YOK & VAR





YOK & VAR


"Yoktan Var Olmaz, Vardan da Yok Olamaz"Diyorlar. Zamanımızda Geçerli midir?

Lavoisier'e dayandırılan bu söz sadece bir iddiadır. Diyorlar ki: "Madde enerjiden mürekkeb ve enerjinin şekillenmiş halidir. Madde-enerji, enerji-madde bir devr-i daim halinde sürer gider. Demek ki, var yok olmaz, yok da var olmaz. Meselâ, yeryüzünde insanlar var olurlar, öldüklerinde çürür ve bu sefer de toprak olurlar. Ve varlıklarını toprak şeklinde devam ettirirler. Güneşteki hidrojen helyuma çevrilir, ondan çıkan şua, radyasyon ve çeşitli boydaki dalgalar, dünyanın yedi bucağına yayılır hatta birçok sistemlere kadar gider, ve onlar da kendilerine göre bunlardan istifade ederler. Yani, değişen sadece varlığın keyfiyetidir; yoksa bizzat varlık hep devam etmektedir."

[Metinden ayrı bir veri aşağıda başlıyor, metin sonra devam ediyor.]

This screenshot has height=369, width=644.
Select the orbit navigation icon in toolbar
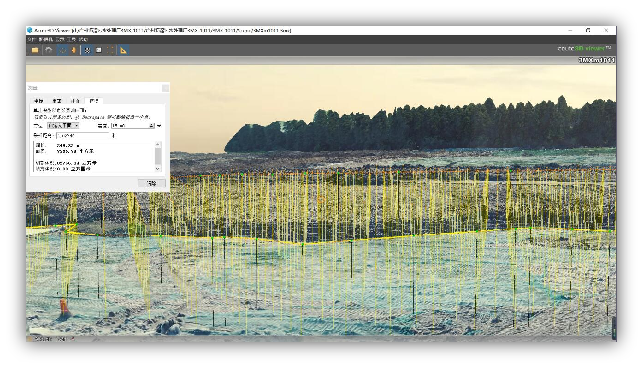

Evvela, Lavoisier "Var yok olmaz, yok da var olmaz"derken bunu eşyanın kendisine nispet ederek söylemektedir. Yani, hiçbir varlık kendi kendine yok olmaz. Yok olan da yine kendi kendine var olamaz. Aynı zamanda, var ve yok etme gücüne sahip olamayan, sebepler, tesadüfler; hatta varlık içinde en kabiliyetli olan insanlar dahi, bu hükme dahildirler.. onlar da bir varı yok, bir yoku da var edemezler. Onların eliyle sadece terkipler değişir; varlık varlığını devam ettirirken, yok da ebediyyen yok olarak kalır. Ancak, mes'ele Cenâb-ı Hakk'a (cc) isnat edildiğinde bu hüküm tamamen tersine çevrilir. Allah (cc) varı yok eder, yoku da var eder. Her baharda binlerce, yüz binlerce, yoktan ve hiçten yaratılan bunca nebâtatı gördüğü halde, yok var olmaz diyen muannid evvelâ kendisi yok olmalıdır. Evet, Allah (cc) varı yok eder yoku da var eder. Zaten Lavoisier'nin de buna bir itirazı yoktur.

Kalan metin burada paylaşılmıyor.